ProteostasisAltered proteostasis is increasingly associated with aging and interventions improving proteostatic mechanisms including autophagy, proteasome function and unfolded protein responses are all linked to longevity in animal models of aging.  Increasingly, these interventions are showing promise for disease states as well. Thus, strategies to enhance proteostasis could have wide therapeutic advantages across the spectrum of chronic diseases.


  • With age, the task of several proteostasis machineries increases due to an elevated load of damaged proteins and the capacity of these machineries might be exceeded.  Studies are encouraged to assess the extent to which reduced activity of proteostasis pathways with age underlies onset and progression of multiple chronic diseases of aging, particularly neurodegenerative syndromes including Alzheimer’s, Parkinson’s, Huntington’s, ALS and others, but also a range of other chronic diseases particularly affecting less proliferative tissues (e.g. heart, retina, skeletal muscle).
  • Increasing evidence indicates crosstalk between different prosteostasis machineries.  For instance, an impaired ER unfolded protein response can lead to elevated macroautophagy.  To gain a thorough understanding of the role these machineries play in the diseases of aging, it may be advantageous to develop systems biology tools to address the relative contribution (and interactions) of each of these machineries in the context of a range of chronic diseases of aging.
  • Recent studies suggest that proteostasis pathways have an endocrine and or paracrine nature, which may be integrated with – or independent of – inflammatory or stress signaling (see above).  These intriguing findings need to be explored in depth, with a focus on strategies to induce this signal in the absence of specific stress, as a possible hormetic approach to treating aging and associated diseases.


Stem Cells and Regeneration Aging is accompanied by intrinsic changes to adult stem cells from many tissues and the niches they inhabit.
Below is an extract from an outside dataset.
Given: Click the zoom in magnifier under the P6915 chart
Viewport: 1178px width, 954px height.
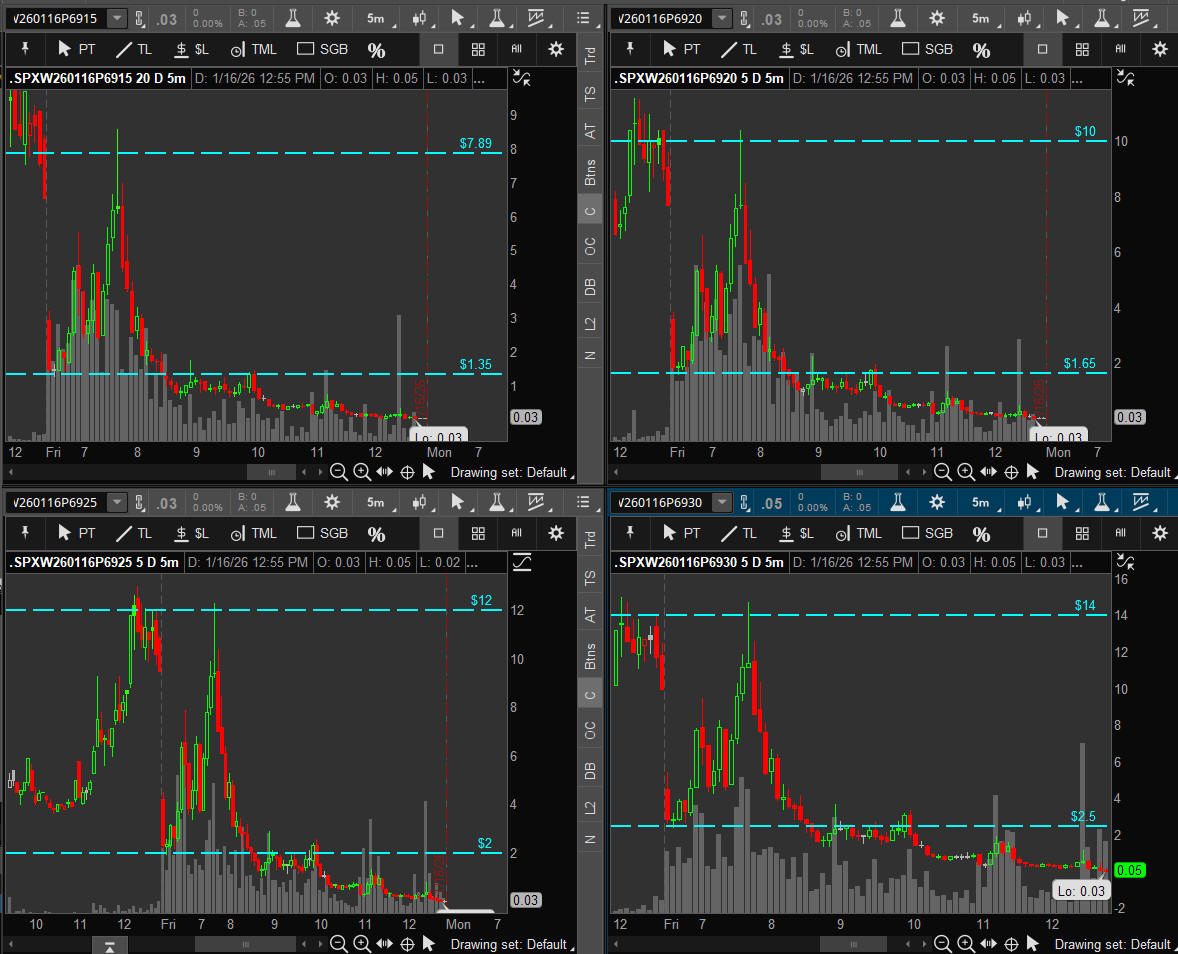Looking at the screenshot, I should coord(362,472).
Recent evidence indicates that these changes may underlie several aspects of aging, but the extent to which these changes promote age-related diseases remains poorly understood.
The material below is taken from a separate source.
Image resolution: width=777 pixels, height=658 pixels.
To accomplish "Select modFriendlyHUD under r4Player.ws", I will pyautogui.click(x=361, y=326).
  • Assess to what extent age-related perturbation of stem cells and their associated niches contributes to chronic disease states in different organs.  Changes in the niche should also be tested for their effects on maintenance of differentiation and function in their progenitor populations. The impact of age-associated changes in metabolism and inflammatory signals on the stem cells and their niche should be explored in relation to chronic diseases.
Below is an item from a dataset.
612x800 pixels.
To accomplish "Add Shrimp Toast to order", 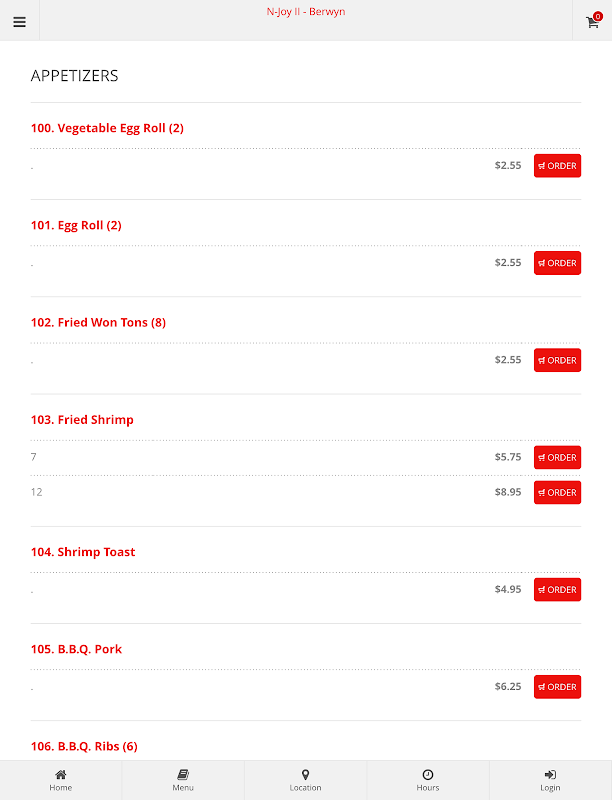I will coord(557,590).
  • Determine in the context of chronic disease how aging impacts the renewal capacity of stem cells and their ability to replace damaged tissue. This should be done for “rejuvenated” endogenous stem cells as well as exogenous stem cells (e.g., isolated stem cells or induced pluripotent stem cells, which are the pillars of cell-based therapies).
  • Understand to what extent adult stem cell populations undergo macromolecular damage during aging and how this impacts their ability to effectively maintain their pool sizes and to generate differentiated cells in a range of tissues.



The goal of this Summit was to open new ways to understand how common mechanisms governing aging might underlie the occurrence and pathology of diverse chronic diseases.  Here, recommendations have been extracted from the Summit’s presentations and discussions that could help accomplish that goal. A second goal was to promote new pathways for collaboration among researchers in these varied diseases specifically in the context of aging. The numerous cross-references between the diverse mechanisms of aging and chronic diseases, made during the Summit, have been captured here, as well. It is hoped that some of these recommendations can be transformed into new research initiatives to better understand the relationship between aging and chronic disease and degenerative conditions, which is at the heart of geroscience.